[Provided material Boundary: Start]

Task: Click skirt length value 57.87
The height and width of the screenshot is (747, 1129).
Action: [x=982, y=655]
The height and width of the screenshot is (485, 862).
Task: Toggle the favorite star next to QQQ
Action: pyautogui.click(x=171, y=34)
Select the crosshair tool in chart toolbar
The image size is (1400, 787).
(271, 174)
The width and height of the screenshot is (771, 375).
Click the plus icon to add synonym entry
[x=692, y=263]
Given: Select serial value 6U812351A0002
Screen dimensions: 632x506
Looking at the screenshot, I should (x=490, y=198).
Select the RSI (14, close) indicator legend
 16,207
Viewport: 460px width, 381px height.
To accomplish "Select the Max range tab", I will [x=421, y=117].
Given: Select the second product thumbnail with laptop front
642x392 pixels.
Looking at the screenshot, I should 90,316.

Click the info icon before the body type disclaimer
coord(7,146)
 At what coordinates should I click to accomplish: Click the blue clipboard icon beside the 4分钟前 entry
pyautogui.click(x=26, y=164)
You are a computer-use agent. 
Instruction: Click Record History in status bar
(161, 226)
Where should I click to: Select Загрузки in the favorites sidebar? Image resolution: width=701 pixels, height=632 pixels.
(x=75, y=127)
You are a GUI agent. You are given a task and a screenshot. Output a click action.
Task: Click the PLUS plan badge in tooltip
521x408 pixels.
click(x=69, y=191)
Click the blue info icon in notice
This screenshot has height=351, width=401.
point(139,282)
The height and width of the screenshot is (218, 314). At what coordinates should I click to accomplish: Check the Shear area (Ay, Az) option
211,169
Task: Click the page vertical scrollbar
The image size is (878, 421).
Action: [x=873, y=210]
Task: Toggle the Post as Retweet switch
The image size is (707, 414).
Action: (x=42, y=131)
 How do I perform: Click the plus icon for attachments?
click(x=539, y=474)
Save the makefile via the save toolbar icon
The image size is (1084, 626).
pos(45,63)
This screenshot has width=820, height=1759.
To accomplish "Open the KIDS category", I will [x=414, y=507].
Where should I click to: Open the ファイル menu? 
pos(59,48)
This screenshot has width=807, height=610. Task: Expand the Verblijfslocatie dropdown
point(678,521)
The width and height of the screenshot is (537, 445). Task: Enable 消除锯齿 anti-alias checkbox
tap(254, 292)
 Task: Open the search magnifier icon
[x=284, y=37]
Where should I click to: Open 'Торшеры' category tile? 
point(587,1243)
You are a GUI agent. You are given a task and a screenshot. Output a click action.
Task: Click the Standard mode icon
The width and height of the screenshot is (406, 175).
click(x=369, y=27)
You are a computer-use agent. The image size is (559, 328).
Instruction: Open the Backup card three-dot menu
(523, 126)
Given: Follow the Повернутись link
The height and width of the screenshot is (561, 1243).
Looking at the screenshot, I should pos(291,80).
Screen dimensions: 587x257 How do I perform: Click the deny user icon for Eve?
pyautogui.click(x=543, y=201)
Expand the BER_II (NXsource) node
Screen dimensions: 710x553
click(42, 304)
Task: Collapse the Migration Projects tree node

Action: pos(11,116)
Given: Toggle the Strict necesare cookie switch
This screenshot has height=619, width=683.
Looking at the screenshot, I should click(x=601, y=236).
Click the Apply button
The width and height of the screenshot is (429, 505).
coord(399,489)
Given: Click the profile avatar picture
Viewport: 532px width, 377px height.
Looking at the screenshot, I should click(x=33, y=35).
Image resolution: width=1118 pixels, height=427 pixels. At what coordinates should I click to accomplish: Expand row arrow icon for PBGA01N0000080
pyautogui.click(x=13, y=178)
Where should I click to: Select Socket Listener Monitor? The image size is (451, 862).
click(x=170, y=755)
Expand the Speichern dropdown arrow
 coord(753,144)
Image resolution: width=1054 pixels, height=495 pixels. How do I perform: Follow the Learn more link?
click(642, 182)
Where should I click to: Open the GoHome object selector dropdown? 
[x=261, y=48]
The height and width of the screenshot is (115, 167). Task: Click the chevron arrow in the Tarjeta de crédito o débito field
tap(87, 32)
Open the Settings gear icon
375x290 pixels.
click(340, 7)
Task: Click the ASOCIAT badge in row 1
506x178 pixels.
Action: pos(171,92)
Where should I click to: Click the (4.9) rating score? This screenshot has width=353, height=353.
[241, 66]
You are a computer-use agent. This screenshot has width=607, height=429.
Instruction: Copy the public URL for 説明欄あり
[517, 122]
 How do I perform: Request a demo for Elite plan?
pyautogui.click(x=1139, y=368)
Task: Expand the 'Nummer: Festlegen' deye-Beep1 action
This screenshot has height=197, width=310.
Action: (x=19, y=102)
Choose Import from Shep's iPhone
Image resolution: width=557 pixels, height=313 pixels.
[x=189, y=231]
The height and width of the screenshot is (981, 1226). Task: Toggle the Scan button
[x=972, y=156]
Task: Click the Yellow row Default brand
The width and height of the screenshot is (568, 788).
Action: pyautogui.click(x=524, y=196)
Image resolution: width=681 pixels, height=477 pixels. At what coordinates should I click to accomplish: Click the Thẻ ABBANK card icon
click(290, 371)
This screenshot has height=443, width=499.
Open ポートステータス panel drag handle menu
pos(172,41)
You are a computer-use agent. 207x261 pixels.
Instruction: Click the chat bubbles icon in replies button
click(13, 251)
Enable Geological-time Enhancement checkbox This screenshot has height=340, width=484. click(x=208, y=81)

[Provided material Boundary: End]

#### Activity
Give the entries again exactly as they stand.

#### The completed task
Task: Click skirt length value 57.87
The height and width of the screenshot is (747, 1129).
Action: [x=982, y=655]
The height and width of the screenshot is (485, 862).
Task: Toggle the favorite star next to QQQ
Action: pyautogui.click(x=171, y=34)
Select the crosshair tool in chart toolbar
The image size is (1400, 787).
(271, 174)
The width and height of the screenshot is (771, 375).
Click the plus icon to add synonym entry
[x=692, y=263]
Given: Select serial value 6U812351A0002
Screen dimensions: 632x506
Looking at the screenshot, I should (x=490, y=198).
Select the RSI (14, close) indicator legend
 16,207
Viewport: 460px width, 381px height.
To accomplish "Select the Max range tab", I will [x=421, y=117].
Given: Select the second product thumbnail with laptop front
642x392 pixels.
Looking at the screenshot, I should 90,316.

Click the info icon before the body type disclaimer
coord(7,146)
 At what coordinates should I click to accomplish: Click the blue clipboard icon beside the 4分钟前 entry
pyautogui.click(x=26, y=164)
You are a computer-use agent. 
Instruction: Click Record History in status bar
(161, 226)
Where should I click to: Select Загрузки in the favorites sidebar? Image resolution: width=701 pixels, height=632 pixels.
(x=75, y=127)
You are a GUI agent. You are given a task and a screenshot. Output a click action.
Task: Click the PLUS plan badge in tooltip
521x408 pixels.
click(x=69, y=191)
Click the blue info icon in notice
This screenshot has height=351, width=401.
point(139,282)
The height and width of the screenshot is (218, 314). At what coordinates should I click to accomplish: Check the Shear area (Ay, Az) option
211,169
Task: Click the page vertical scrollbar
The image size is (878, 421).
Action: [x=873, y=210]
Task: Toggle the Post as Retweet switch
The image size is (707, 414).
Action: (x=42, y=131)
 How do I perform: Click the plus icon for attachments?
click(x=539, y=474)
Save the makefile via the save toolbar icon
The image size is (1084, 626).
pos(45,63)
This screenshot has width=820, height=1759.
To accomplish "Open the KIDS category", I will [x=414, y=507].
Where should I click to: Open the ファイル menu? 
pos(59,48)
This screenshot has width=807, height=610. Task: Expand the Verblijfslocatie dropdown
point(678,521)
The width and height of the screenshot is (537, 445). Task: Enable 消除锯齿 anti-alias checkbox
tap(254, 292)
 Task: Open the search magnifier icon
[x=284, y=37]
Where should I click to: Open 'Торшеры' category tile? 
point(587,1243)
You are a GUI agent. You are given a task and a screenshot. Output a click action.
Task: Click the Standard mode icon
The width and height of the screenshot is (406, 175).
click(x=369, y=27)
You are a computer-use agent. The image size is (559, 328).
Instruction: Open the Backup card three-dot menu
(523, 126)
Given: Follow the Повернутись link
The height and width of the screenshot is (561, 1243).
Looking at the screenshot, I should pos(291,80).
Screen dimensions: 587x257 How do I perform: Click the deny user icon for Eve?
pyautogui.click(x=543, y=201)
Expand the BER_II (NXsource) node
Screen dimensions: 710x553
click(42, 304)
Task: Collapse the Migration Projects tree node

Action: pos(11,116)
Given: Toggle the Strict necesare cookie switch
This screenshot has height=619, width=683.
Looking at the screenshot, I should click(x=601, y=236).
Click the Apply button
The width and height of the screenshot is (429, 505).
coord(399,489)
Given: Click the profile avatar picture
Viewport: 532px width, 377px height.
Looking at the screenshot, I should click(x=33, y=35).
Image resolution: width=1118 pixels, height=427 pixels. At what coordinates should I click to accomplish: Expand row arrow icon for PBGA01N0000080
pyautogui.click(x=13, y=178)
Where should I click to: Select Socket Listener Monitor? The image size is (451, 862).
click(x=170, y=755)
Expand the Speichern dropdown arrow
 coord(753,144)
Image resolution: width=1054 pixels, height=495 pixels. How do I perform: Follow the Learn more link?
click(642, 182)
Where should I click to: Open the GoHome object selector dropdown? 
[x=261, y=48]
The height and width of the screenshot is (115, 167). Task: Click the chevron arrow in the Tarjeta de crédito o débito field
tap(87, 32)
Open the Settings gear icon
375x290 pixels.
click(340, 7)
Task: Click the ASOCIAT badge in row 1
506x178 pixels.
Action: pos(171,92)
Where should I click to: Click the (4.9) rating score? This screenshot has width=353, height=353.
[241, 66]
You are a computer-use agent. This screenshot has width=607, height=429.
Instruction: Copy the public URL for 説明欄あり
[517, 122]
 How do I perform: Request a demo for Elite plan?
pyautogui.click(x=1139, y=368)
Task: Expand the 'Nummer: Festlegen' deye-Beep1 action
This screenshot has height=197, width=310.
Action: (x=19, y=102)
Choose Import from Shep's iPhone
Image resolution: width=557 pixels, height=313 pixels.
[x=189, y=231]
The height and width of the screenshot is (981, 1226). Task: Toggle the Scan button
[x=972, y=156]
Task: Click the Yellow row Default brand
The width and height of the screenshot is (568, 788).
Action: pyautogui.click(x=524, y=196)
Image resolution: width=681 pixels, height=477 pixels. At what coordinates should I click to accomplish: Click the Thẻ ABBANK card icon
click(290, 371)
This screenshot has height=443, width=499.
Open ポートステータス panel drag handle menu
pos(172,41)
You are a computer-use agent. 207x261 pixels.
Instruction: Click the chat bubbles icon in replies button
click(13, 251)
Enable Geological-time Enhancement checkbox This screenshot has height=340, width=484. click(x=208, y=81)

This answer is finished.